Hi,
I have a situation where I have 2 properties that together uniquely identify my saga data. In a single threaded environment, my saga mapping works great (both versions that I will describe below). However, the production environment is highly concurrent and my saga mapping falls apart and degenerates into a log full of SQL server deadlocks and I don’t understand why.
Here’s a sample of what fills the logs:
NHibernate.Util.ADOExceptionReporter - System.Data.SqlClient.SqlException (0x80131904): Transaction (Process ID 70) was deadlocked on lock resources with another process and has been chosen as the deadlock victim. Rerun the transaction.
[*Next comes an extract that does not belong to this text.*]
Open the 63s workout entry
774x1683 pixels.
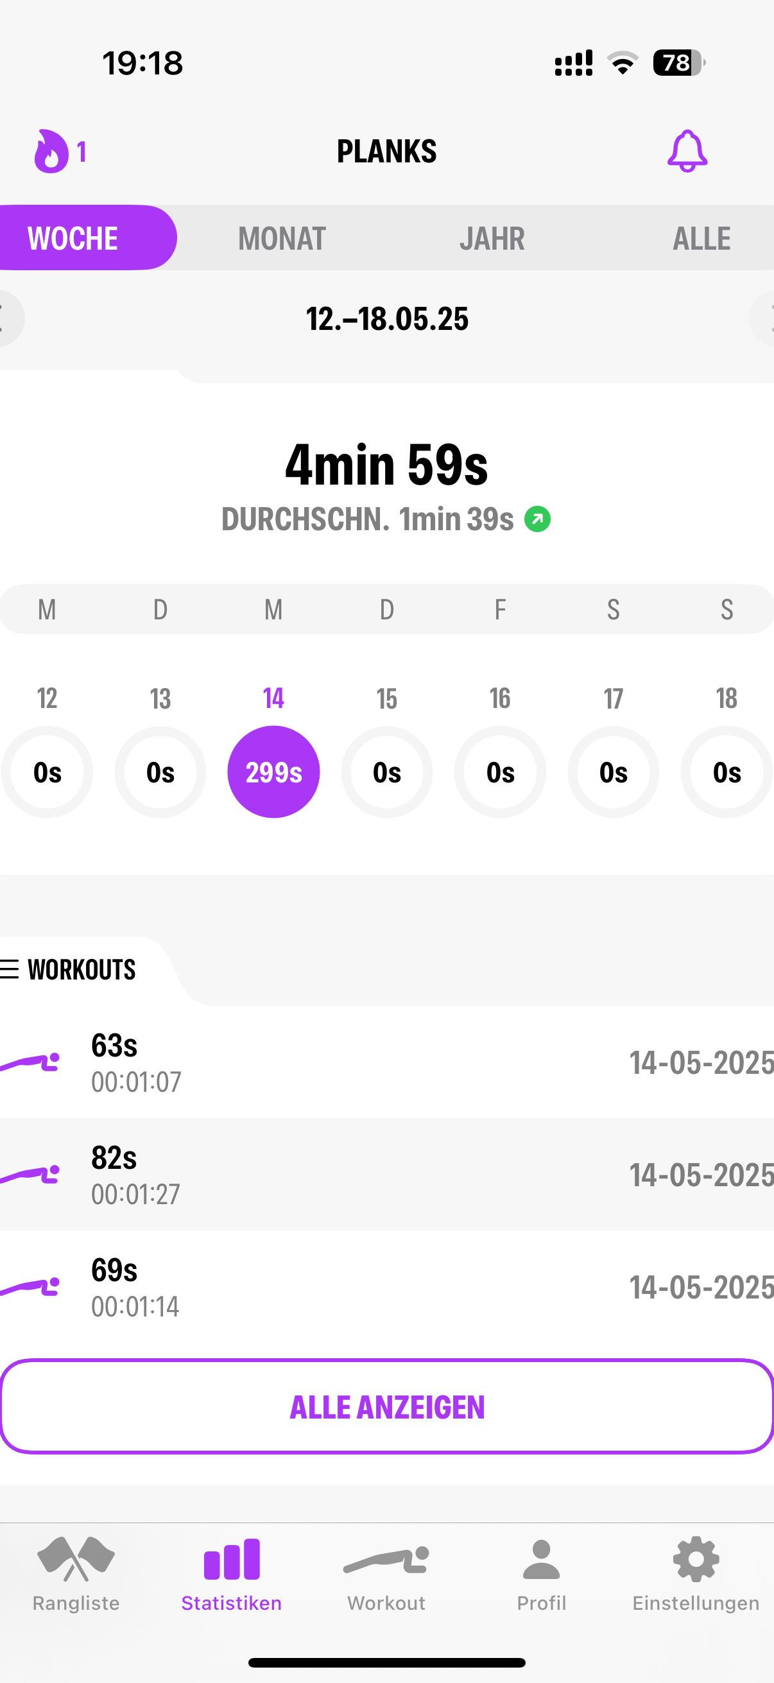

NHibernate.Event.Default.AbstractFlushingEventListener - Could not synchronize database state with session
NHibernate.Exceptions.GenericADOException: could not execute batch command.[SQL: SQL not available] ---> System.Data.SqlClient.SqlException: Transaction (Process ID 70) was deadlocked on lock resources with another process and has been chosen as the deadlock victim. Rerun the transaction.
NServiceBus.Unicast.Transport.TransportReceiver - Failed to process message
NHibernate.Exceptions.GenericADOException: could not execute batch command.[SQL: SQL not available] ---> System.Data.SqlClient.SqlException: Transaction (Process ID 70) was deadlocked on lock resources with another process and has been chosen as the deadlock victim. Rerun the transaction.
I started with a custom IFindSaga that allowed me to pull the two properties from the message and query the table. Again, this worked great in a single threaded environment but in a multithreaded environment this does little more than deadlock (almost every message).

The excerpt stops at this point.